Portfolio investment with proportional transactions costs and uncertain time horizon: a case of two assets

In this work analysis of optimal control in a portfolio with a deterministic time horizon, uncertain time horizon, and proportional transaction costs are studied. Model equations for deterministic time horizon, non-deterministic time horizon, and non-deterministic horizon with proportional transaction costs are formulated using the technique of Dynamic Programming Principle(DPP), Hamilton JacobiBellman equation, and martingale method. These model equations are solved using normal analytical methods for Ordinary Differential Equation(ODE), Martingale approach to portfolio optimization, and numerical approximation method.
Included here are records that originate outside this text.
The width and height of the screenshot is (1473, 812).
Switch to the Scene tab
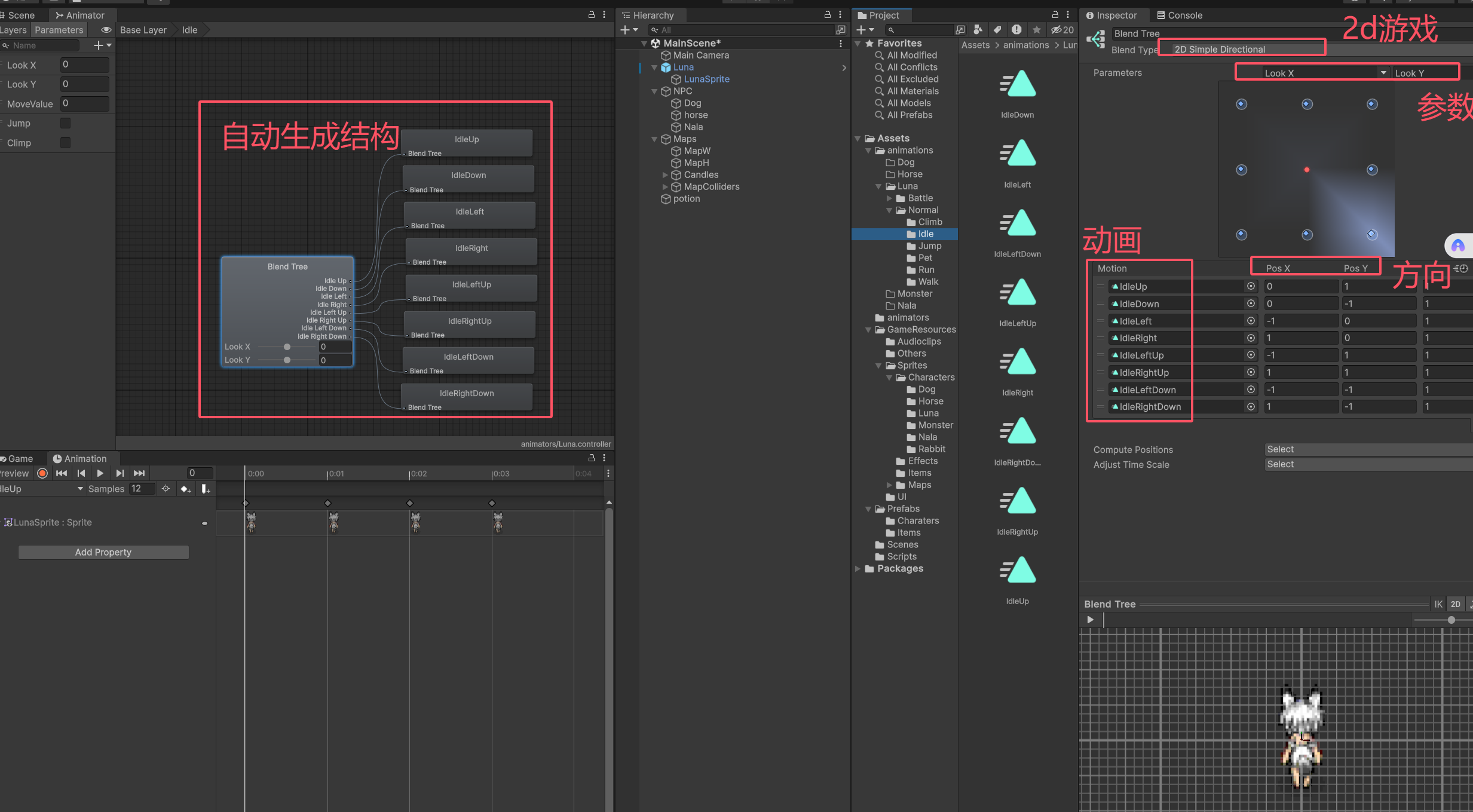click(x=20, y=16)
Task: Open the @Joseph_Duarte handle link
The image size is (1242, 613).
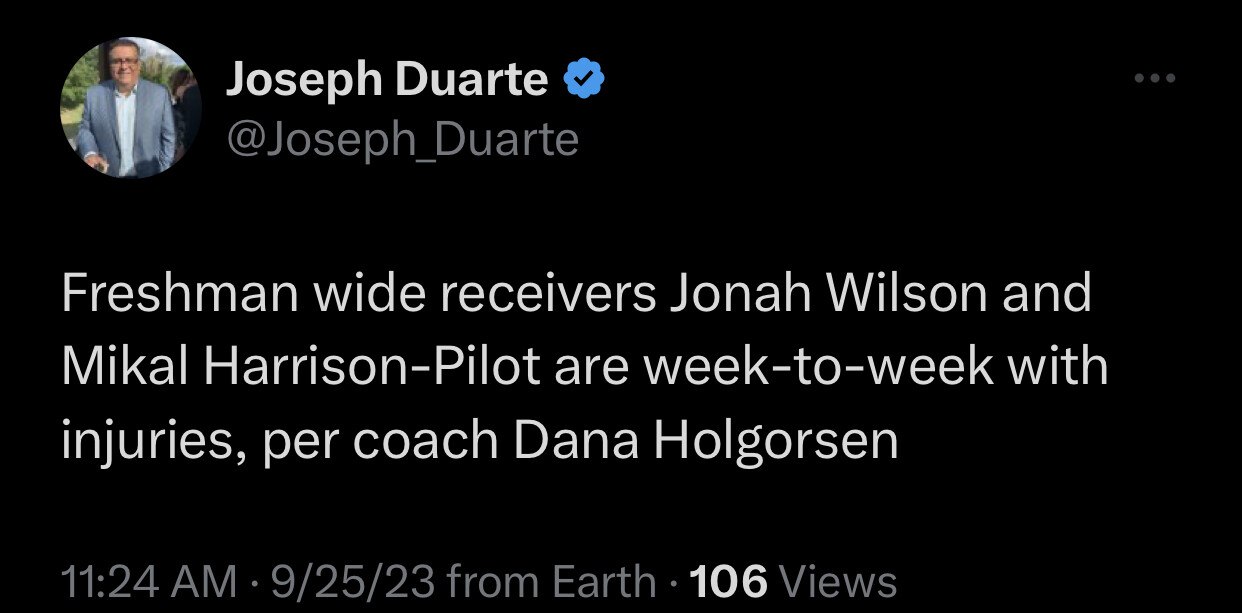Action: (403, 139)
Solution obtained by solving the three model equations show that; for the case of deterministic and no-deterministic (with no transaction cost) time horizon the optimal control is constant and independent of the time horizon and initial wealth. While for the case of non-deterministic horizon the optimal control is not constant and their change are determined by two critical numbers that are estimated using numerical methods. These results means that, the fraction of wealth invested in stock is unaffected by the uncertainty in exit time in case there are no transaction costs, and transaction costs reduces the trading frequency for a continuous portfolio investment in order to avoid trading cost from exceeding the value of portfolio returns. This study can be extended to include the trading frequency that can be allowed for a given time in order to keep the optimal wealth. It can also be extended to find out utility functions and variable transformations that may give exact solution to portfolio with transaction costs.